Vouloir en finir avec la mondialisation en croyant permettre des nouvelles créations d'emplois sur le sol national contribuerait sans doute à un échec, en constatant une amplification de l'automatisation des tâches. En effet, lorsque Donald Trump menace l'industrie automobile de tarifs douaniers prohibitifs, le rapatriement des activités sur le sol américain a plus de chance de se produire sous l'angle de la robotisation que de l'embauche de salariés peu qualifiés. D'autant plus que les bienfaits de la mondialisation, entre prix contenus, et créations d'emplois qualifiés, seraient perdus.

Au lieu de vouloir revenir en arrière, il pourrait être plus pertinent d'identifier clairement le problème : la mondialisation et l'automatisation mettent principalement en danger les emplois de faible ou de moyenne qualification. En France, le taux de chômage des ouvriers non qualifiés était de 20.3% en 2015. Lorsque l'on regarde le niveau de chômage à l'aune du niveau de qualification, on se rend compte les diplômés du supérieur subissent un taux de chômage de 6.2%, puis, 6.3% pour les BAC+2, 10.1% pour les BAC ou brevet professionnel, 10.8% pour les CAP ou BEP, 14.1% pour ceux ayant le brevet des collèges et 18% pour les personnes n'ayant aucun diplôme (année 2015/ INSEE). Il existe donc une forte gradualisation du taux de chômage en fonction du niveau diplôme. Or, si la France parvient à améliorer sensiblement ses scores pour les diplômés du supérieur, il apparaît que le taux de scolarisation des 15- 19 ans a baissé de 5 points lors des 20 dernières années, passant de 89% à 84% entre 1995 et 2009. Ce qui provoque un effet ciseau entre l'augmentation du nombre de non qualifiés et une probabilité toujours plus forte pour ces personnes d'être au chômage.

À partir de constat, deux solutions peuvent être mises en œuvre pour répondre à la problématique posée. D'une part, mettre en place une véritable politique de plein emploi en Europe au travers une modification du mandat de la BCE, ce qui permettra de lutter contre le chômage de façon globale. Cette solution aura en plus l'avantage de voir les entreprises être de plus en plus attirées par un accroissement de la demande sur le sol européen, ce qui peut conduire à une augmentation de la production locale.

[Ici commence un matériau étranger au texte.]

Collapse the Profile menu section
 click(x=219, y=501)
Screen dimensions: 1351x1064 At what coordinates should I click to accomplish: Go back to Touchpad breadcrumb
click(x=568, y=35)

D'autre part, il faut lutter contre la surreprésentation des moins qualifiés dans les chiffres du chômage, en mettant des moyens plus importants en termes d'éducation et de formation pour éviter qu'une part croissance de la jeunesse française ne se retrouve sans aucun bagage éducatif, et donc promise à la précarité. Au final, la réorientation de la mission de la BCE permettra la création de millions d'emplois en Europe, pour tous les niveaux de diplômes, et l'élévation du niveau de qualification permettra aux populations les plus exposées de réintégrer une économie de plus en plus en demande de profils qualifiés.